De même, la jurisprudence administrative avait aussi admis des restrictions concernant le port du voile intégral, en matière d’obtention de la nationalité française mais sur un autre fondement.

Si la personne qui souhaite acquérir la nationalité française doit justifier d’une connaissance suffisante de la langue française, eu égard à sa situation, le Gouvernement peut s’opposer à son acquisition pour indignité (prostitution, condamnations pénales…) mais aussi pour défaut d’assimilation autre que linguistique comme par exemple le port d’une burqa par une femme musulmane, port jugé incompatible avec l’égalité des sexes selon le Conseil d’Etat (CE, 27 juin 2008). Au contraire, le port d’un voile qui ne couvre pas le visage n’entraine pas un défaut d’assimilation (CE, 3 février 1999).

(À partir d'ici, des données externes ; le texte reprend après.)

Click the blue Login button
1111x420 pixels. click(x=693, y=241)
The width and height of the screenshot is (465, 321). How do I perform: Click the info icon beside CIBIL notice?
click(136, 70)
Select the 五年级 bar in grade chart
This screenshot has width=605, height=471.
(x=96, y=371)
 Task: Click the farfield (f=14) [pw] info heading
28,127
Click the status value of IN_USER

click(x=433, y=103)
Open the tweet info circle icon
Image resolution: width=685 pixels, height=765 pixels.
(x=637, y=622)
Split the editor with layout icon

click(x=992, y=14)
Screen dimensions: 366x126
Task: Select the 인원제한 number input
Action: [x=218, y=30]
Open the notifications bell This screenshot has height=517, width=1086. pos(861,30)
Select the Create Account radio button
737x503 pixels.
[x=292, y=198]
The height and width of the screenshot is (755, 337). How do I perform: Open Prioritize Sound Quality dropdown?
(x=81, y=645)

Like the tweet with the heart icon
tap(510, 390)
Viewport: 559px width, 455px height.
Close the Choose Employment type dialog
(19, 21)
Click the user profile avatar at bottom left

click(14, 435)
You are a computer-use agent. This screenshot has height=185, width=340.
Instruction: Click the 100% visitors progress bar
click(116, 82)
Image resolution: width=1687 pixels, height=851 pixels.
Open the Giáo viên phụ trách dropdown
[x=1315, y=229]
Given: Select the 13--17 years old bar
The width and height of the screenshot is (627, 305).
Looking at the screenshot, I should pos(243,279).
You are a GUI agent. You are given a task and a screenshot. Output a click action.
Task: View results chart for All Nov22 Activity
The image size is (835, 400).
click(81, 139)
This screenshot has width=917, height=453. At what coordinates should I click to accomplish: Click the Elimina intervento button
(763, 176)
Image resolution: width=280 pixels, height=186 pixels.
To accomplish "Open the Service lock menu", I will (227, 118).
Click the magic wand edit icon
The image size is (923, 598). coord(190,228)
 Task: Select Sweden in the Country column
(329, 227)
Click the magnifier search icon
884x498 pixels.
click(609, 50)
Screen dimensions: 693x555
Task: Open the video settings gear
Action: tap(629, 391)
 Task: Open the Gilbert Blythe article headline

Porter le « foulard » est donc possible, la loi permettant ainsi aux personnes qui le souhaitent de pouvoir vivre leur religion au quotidien, y compris dans l’espace public.

Vocabulaire

 

  • Voile admis

Hijab : voile qui laisse le visage apparent.

 

  • Voiles interdits

Niqab : voile qui couvre le visage excepté les yeux.

Burqa : voile qui couvre le visage et les yeux au moyen de mailles ou d’un voile plus léger.